I’ve perfected this nutrient-rich cake recipe that proves healthy eating doesn’t mean sacrificing flavor. After extensive testing, I’ve created a perfectly balanced combination of wholesome oats, fresh fruits, and vegetables that creates a moist, satisfying cake without any refined sugars or flour. This recipe is particularly special because it transforms everyday breakfast ingredients into a delightful treat that’s nutritious enough to enjoy any time of day.
Why This Recipe Works
The secret to this cake’s success lies in its carefully balanced ingredients. The rolled oats provide a hearty base, while grated apple and carrot add natural sweetness and moisture. The dried fruits bring concentrated flavor and chewy texture, while eggs bind everything together perfectly. It’s a testament to how whole, natural ingredients can create something truly spectacular.
Ingredients
Dry Base:
- 200g (2 cups) rolled oats
- 1 teaspoon baking powder
- 1 pinch of salt
- Cinnamon powder to taste
Wet Ingredients:
- 240ml (1 cup) milk
- 3 large eggs
- 2 tablespoons olive oil
- 1 teaspoon vanilla extract
- 2 tablespoons stevia sweetener
Fruits and Vegetables:
- 1 medium carrot (approximately 100g), grated
- 1 large apple (approximately 180g), grated
- 6 dried apricots
- 2 tablespoons raisins
Essential Equipment
- Food processor or blender
- Large mixing bowl
- Grater
- Electric mixer
- 9-inch baking pan
- Parchment paper
- Measuring cups and spoons
Detailed Instructions
1. Preparation Phase
- I always start by preheating my oven to 180°C (350°F). Proper temperature is crucial for even baking.

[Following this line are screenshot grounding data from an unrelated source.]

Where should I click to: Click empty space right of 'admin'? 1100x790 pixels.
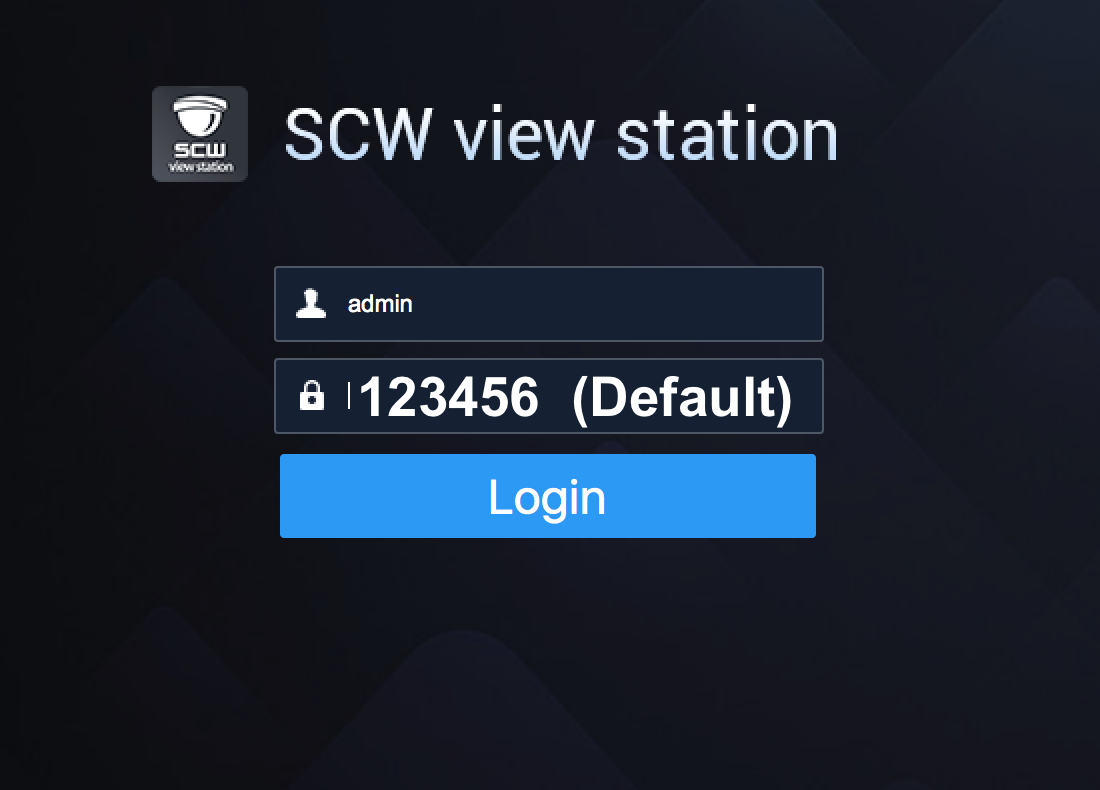tap(617, 304)
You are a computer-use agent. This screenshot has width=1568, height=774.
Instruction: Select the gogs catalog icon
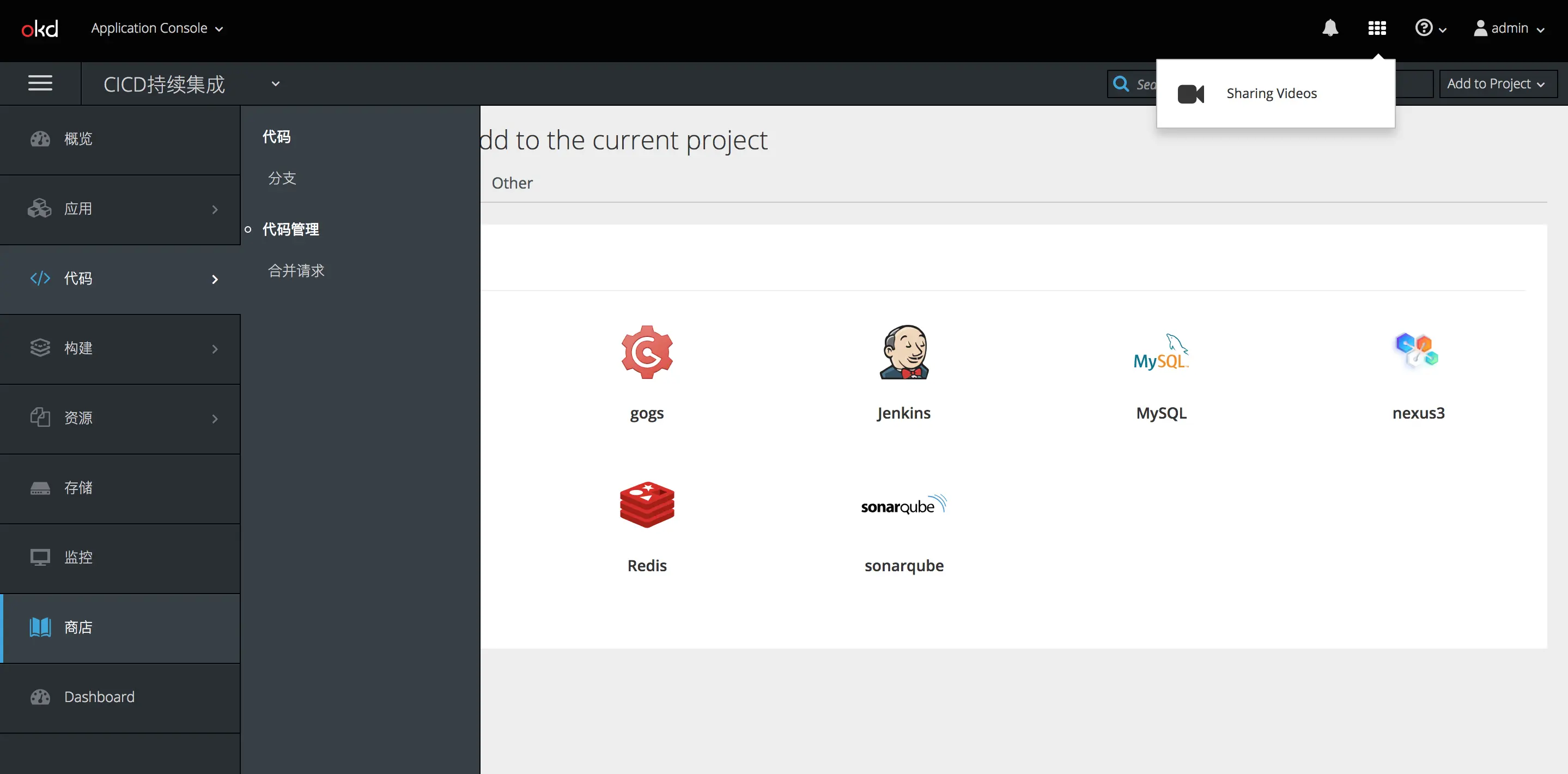click(647, 352)
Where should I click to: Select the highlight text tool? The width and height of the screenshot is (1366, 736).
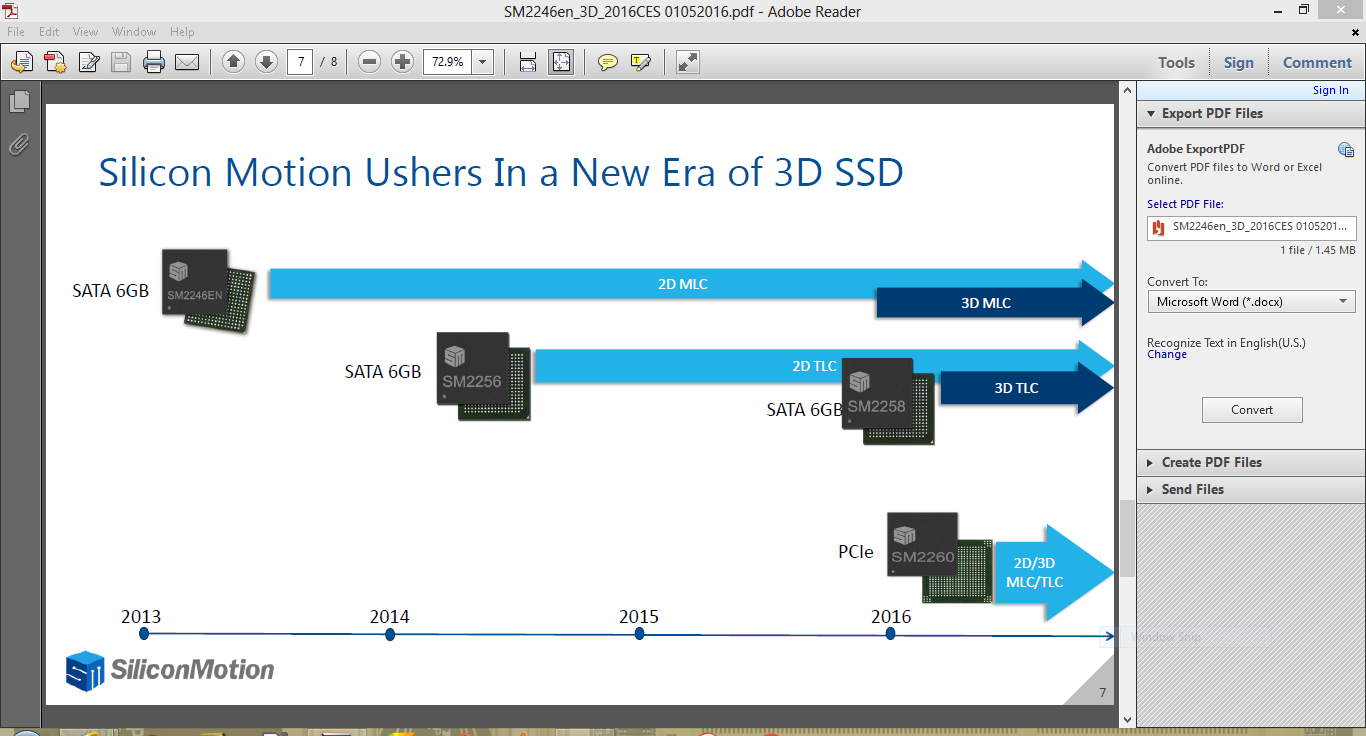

- I prepare my pan by either:
- Lining with parchment paper
- Lightly greasing with olive oil
2. Creating the Oat Base
- I process the oats until they reach a flour-like consistency, which usually takes about 1-2 minutes.
- I combine this with baking powder and salt in a large bowl.

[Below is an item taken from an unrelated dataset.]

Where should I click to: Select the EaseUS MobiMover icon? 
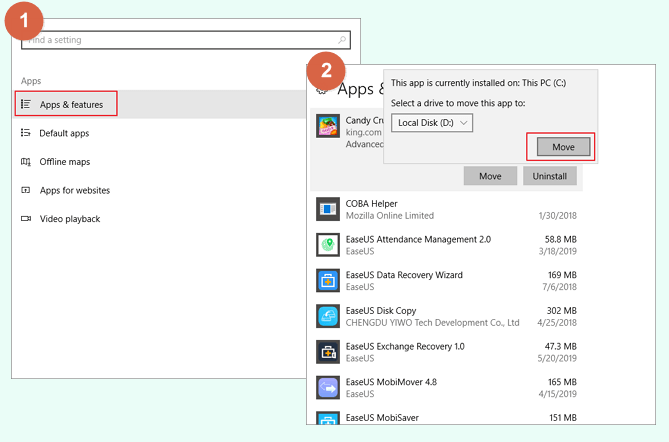pos(329,387)
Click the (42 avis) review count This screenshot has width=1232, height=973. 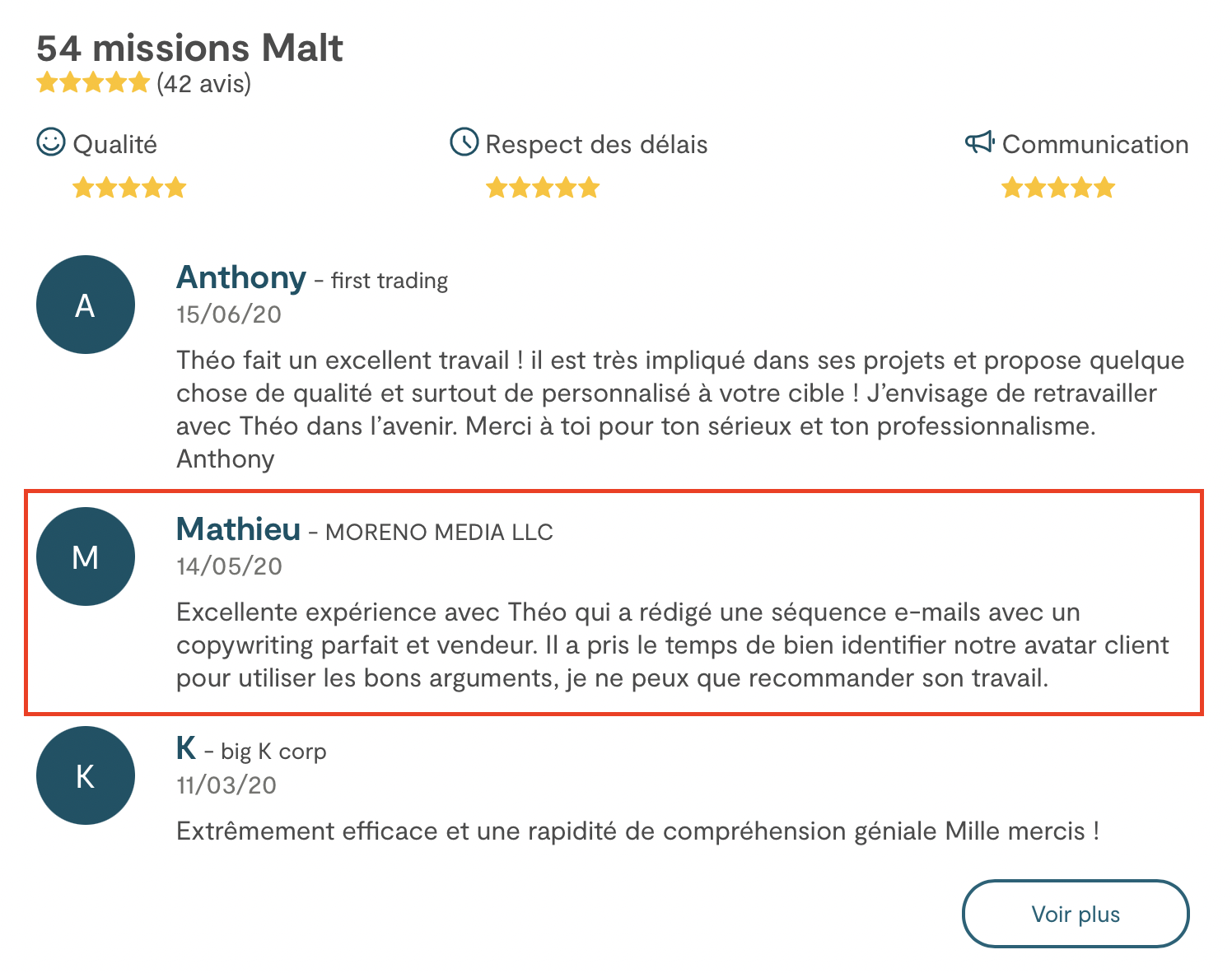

3. Preparing the Fruit and Vegetable Components
- For the carrot:
- Peel and grate finely
- Press between paper towels to remove excess moisture
- For the apple:
- Grate with skin on for extra nutrition
- Drain excess liquid if very juicy
- For dried fruits:
- Soak apricots and raisins in warm water for 5 minutes
- Drain and chop apricots finely
4. Mixing Process
- I combine wet ingredients:
- Beat eggs until frothy
- Add stevia, vanilla, and milk
- Stream in olive oil while mixing
- I fold together:
- Processed oat mixture
- Grated fruits and vegetables
- Wet ingredients
- Soaked dried fruits
5. Baking
- Pour batter into prepared pan, smoothing the top.

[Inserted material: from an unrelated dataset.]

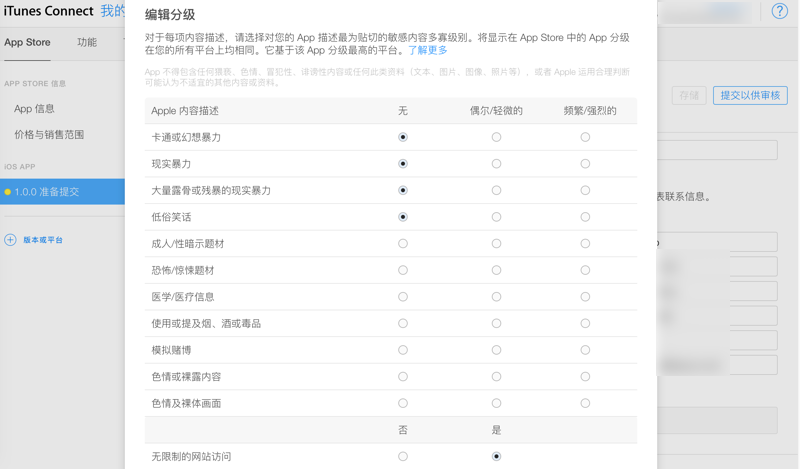Click the help question mark icon
Screen dimensions: 800x469
click(x=780, y=11)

- Bake for 45-50 minutes, or until:
- Top is golden brown
- Edges start to pull away from pan
- Toothpick comes out clean
Storage Guidelines
- Room temperature: 2 days in airtight container
- Refrigerated: Up to 1 week
- Frozen: Up to 3 months (wrap individual slices)
Nutritional Information
Per slice (1/12 of cake):
- Calories: 165
- Protein: 6g
- Carbohydrates: 24g
- Fiber: 4g
- Natural Sugars: 8g
- Fat: 6g
- Iron: 1.2mg
- Calcium: 85mg
Pro Tips for Success
- Use old-fashioned rolled oats, not quick oats
- Don’t skip soaking the dried fruits
- Let batter rest for 5 minutes before baking
- Cool completely before slicing
Troubleshooting Common Issues
If your cake is:
- Too dense: Process oats more finely
- Too dry: Add an extra tablespoon of oil
- Not sweet enough: Increase stevia or add more dried fruit
Serving Suggestions
I love serving this cake:
- Warm with Greek yogurt
- With sugar-free apple butter
- Topped with chopped nuts
- As a healthy breakfast with coffee
Variations
I’ve successfully tested these modifications:
- Add chopped walnuts or pecans
- Include grated zucchini
- Use different dried fruits
- Add pumpkin pie spice mix
This cake proves that healthy, sugar-free baking can be delicious and satisfying. It’s perfect for anyone following a sugar-free lifestyle or simply looking for a more nutritious treat option.